Genauso verhält es sich mit den niedrigen Zinsen. Jene wären das Resultat der nach wie vor existenten Schuldenkrise und solange diese weiterhin vor sich hinschwelt, bleibt auch in Sachen Zinsen alles auf dem extrem niedrigen Stand und das Wachstum hält an. Was der “Experte” dabei übersieht, ist das Fundament des weiteren prognostizierten Immobilienwachstums. Nahezu jedes Bauvorhaben und jede Investition in Beton basiert schließlich auf Kredit, also auf Schulden. Ob das wohl ein besonders probates Mittel ist, um eine Schuldenkrise irgendwann zu lösen? Wachstum auf Kredit zur Lösung unseres Überschuldungsproblems?

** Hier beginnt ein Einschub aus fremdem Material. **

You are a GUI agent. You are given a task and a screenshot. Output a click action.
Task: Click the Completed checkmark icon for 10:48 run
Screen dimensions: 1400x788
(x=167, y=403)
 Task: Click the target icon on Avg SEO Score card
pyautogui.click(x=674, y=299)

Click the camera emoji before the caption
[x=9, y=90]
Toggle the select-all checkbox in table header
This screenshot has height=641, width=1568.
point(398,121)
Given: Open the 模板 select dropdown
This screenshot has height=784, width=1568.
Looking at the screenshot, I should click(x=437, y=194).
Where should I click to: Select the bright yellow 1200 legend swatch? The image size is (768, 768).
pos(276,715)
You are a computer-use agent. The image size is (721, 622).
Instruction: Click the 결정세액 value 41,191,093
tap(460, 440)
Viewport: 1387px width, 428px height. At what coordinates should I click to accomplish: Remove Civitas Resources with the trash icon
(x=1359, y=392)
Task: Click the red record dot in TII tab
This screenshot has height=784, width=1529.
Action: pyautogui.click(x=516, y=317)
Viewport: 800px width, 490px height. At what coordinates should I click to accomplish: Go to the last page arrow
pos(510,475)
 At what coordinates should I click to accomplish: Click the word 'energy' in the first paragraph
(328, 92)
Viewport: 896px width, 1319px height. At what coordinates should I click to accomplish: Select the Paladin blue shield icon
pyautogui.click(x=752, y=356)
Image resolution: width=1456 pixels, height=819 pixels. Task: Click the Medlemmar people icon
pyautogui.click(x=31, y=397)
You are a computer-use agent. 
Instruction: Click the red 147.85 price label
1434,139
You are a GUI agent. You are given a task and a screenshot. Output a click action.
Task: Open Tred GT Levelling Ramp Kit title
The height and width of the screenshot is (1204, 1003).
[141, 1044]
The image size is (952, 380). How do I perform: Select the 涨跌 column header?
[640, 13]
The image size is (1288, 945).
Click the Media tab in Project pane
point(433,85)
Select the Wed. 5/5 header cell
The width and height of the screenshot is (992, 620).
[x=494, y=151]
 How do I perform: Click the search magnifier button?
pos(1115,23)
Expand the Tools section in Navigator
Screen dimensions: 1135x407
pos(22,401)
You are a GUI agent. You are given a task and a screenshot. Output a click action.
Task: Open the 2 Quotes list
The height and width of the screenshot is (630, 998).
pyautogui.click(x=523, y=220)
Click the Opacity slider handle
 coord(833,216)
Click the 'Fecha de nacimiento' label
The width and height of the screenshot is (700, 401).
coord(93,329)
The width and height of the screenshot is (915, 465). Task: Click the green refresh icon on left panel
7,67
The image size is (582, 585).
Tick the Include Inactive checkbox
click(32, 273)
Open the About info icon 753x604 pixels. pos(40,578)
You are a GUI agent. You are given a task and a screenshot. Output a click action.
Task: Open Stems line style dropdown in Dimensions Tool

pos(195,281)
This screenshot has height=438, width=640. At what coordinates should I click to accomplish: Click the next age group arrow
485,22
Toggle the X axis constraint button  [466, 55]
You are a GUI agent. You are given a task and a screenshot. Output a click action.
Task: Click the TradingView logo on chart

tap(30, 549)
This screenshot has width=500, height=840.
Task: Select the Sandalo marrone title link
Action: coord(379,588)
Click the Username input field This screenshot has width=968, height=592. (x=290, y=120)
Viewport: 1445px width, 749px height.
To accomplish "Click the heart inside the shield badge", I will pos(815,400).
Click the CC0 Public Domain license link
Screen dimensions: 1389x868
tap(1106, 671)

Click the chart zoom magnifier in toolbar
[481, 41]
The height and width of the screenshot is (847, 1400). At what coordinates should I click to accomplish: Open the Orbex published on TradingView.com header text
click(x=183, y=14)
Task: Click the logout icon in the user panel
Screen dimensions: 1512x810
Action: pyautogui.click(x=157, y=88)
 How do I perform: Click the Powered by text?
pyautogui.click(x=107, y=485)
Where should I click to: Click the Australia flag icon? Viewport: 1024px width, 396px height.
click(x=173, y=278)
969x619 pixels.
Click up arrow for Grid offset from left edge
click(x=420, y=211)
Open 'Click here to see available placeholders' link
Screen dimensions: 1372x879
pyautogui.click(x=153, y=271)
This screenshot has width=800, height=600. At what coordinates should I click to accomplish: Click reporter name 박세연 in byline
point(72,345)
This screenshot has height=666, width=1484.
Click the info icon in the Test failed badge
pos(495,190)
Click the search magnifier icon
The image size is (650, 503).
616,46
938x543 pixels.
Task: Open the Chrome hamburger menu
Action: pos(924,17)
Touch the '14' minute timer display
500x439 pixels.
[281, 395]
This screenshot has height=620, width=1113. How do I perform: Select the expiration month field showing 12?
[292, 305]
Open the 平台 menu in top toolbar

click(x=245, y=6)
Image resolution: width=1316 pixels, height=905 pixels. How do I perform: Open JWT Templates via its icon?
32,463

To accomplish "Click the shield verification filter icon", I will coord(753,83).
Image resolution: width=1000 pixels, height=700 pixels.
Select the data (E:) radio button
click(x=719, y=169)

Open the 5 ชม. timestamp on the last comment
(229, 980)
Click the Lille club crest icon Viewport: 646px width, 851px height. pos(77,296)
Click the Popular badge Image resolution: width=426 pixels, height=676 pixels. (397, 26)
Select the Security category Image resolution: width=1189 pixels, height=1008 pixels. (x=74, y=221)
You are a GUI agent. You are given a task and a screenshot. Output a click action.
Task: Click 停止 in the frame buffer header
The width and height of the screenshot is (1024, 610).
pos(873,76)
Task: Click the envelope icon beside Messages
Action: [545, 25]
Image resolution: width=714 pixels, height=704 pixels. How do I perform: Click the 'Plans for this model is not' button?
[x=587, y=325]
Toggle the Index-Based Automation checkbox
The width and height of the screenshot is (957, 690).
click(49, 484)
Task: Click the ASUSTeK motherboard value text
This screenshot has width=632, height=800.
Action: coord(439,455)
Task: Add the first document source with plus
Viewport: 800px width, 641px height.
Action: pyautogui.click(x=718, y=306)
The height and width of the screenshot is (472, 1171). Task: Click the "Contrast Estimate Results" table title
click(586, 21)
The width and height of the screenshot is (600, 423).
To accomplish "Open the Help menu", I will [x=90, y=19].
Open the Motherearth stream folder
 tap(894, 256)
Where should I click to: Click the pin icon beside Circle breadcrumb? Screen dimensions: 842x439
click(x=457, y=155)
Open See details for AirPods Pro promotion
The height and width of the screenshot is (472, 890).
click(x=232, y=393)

Bloß weil die Immobilienpreise seit etwa sieben Jahren steigen, heißt das noch lange nicht, dies würde auch in Zukunft so weitergehen. Wahrscheinlich dachten das die “Experten” am Ende der vergangenen drei Boomphasen ebenfalls und wurden dann plötzlich und unerwartet vom jeweiligen Crash überrascht. Diese Leute sind schlichtweg nicht in der Lage, die Realität nüchtern zu betrachten, weil sie allein von ihrem Wunschdenken gesteuert werden und sie selbst die offensichtlichsten Widersprüche nicht sehen können oder wollen.

Das absolute Gegenteil ist nämlich der Fall. Insbesondere die beiden genannten Faktoren, welche angeblich auch zukünftig für weiteres Wachstum auf dem Immobiliensektor sorgen werden, sind lediglich Luftblasen, genauer gesagt Schuldenluftblasen. Während die Zentralbanken die Märkte mit Milliarden und Billionen Euro billigen Geldes fluten, wird dadurch die Grundlage für eine gefährliche Inflation gelegt. Sobald diese offen auszubrechen droht, müssen und werden die Zinsen angehoben werden, um den sofortigen Kollaps des Geldsystems zu verhindern bzw. hinauszuzögern.

Mit dieser Zinsanhebung ist es dann schlagartig vorbei mit dem angeblich konstanten und sicheren Aufschwung der kommenden Jahre. Das Zinsniveau ist derzeit wahrlich extrem niedrig, sodass bereits ein kleiner Anstieg genügen wird, um den Immobilienmarkt zusammenbrechen zu lassen, denn viele Kreditsklaven sind wegen der verführerisch niedrigen Zinsen bis an das absolute Limit des finanziell Machbaren gegangen.

Weil uns jedoch nicht allein eine normale zyklische Stagnation oder Rezession bevorsteht, wie sie in der Vergangenheit bereits dreimal den Immobilienboom zu einem Ende brachte, sondern diesmal das Rückgrat des Finanzsystems aufgrund exponentiell steigender Schulden brechen wird, werden die “Experten” samt den unzähligen Schuldsklaven ein böses Erwachen erleben.

Wer klug ist, sorgt vor und steigt dann aus dem Betongold aus, wenn die große Masse diese “Anlageform” gerade für sich entdeckt. Echtes Gold bietet in dieser Phase einen wesentlich besseren Schutz vor dem Vermögensverlust, welcher wohl ebenfalls einen nicht unerheblichen Anteil am momentanen Immobilienrausch ausmacht. Der Crash kommt sicher und er wird nicht nur den Immobiliensektor betreffen. Davor schützt auch das übliche “Experten”-Geschwafel nicht.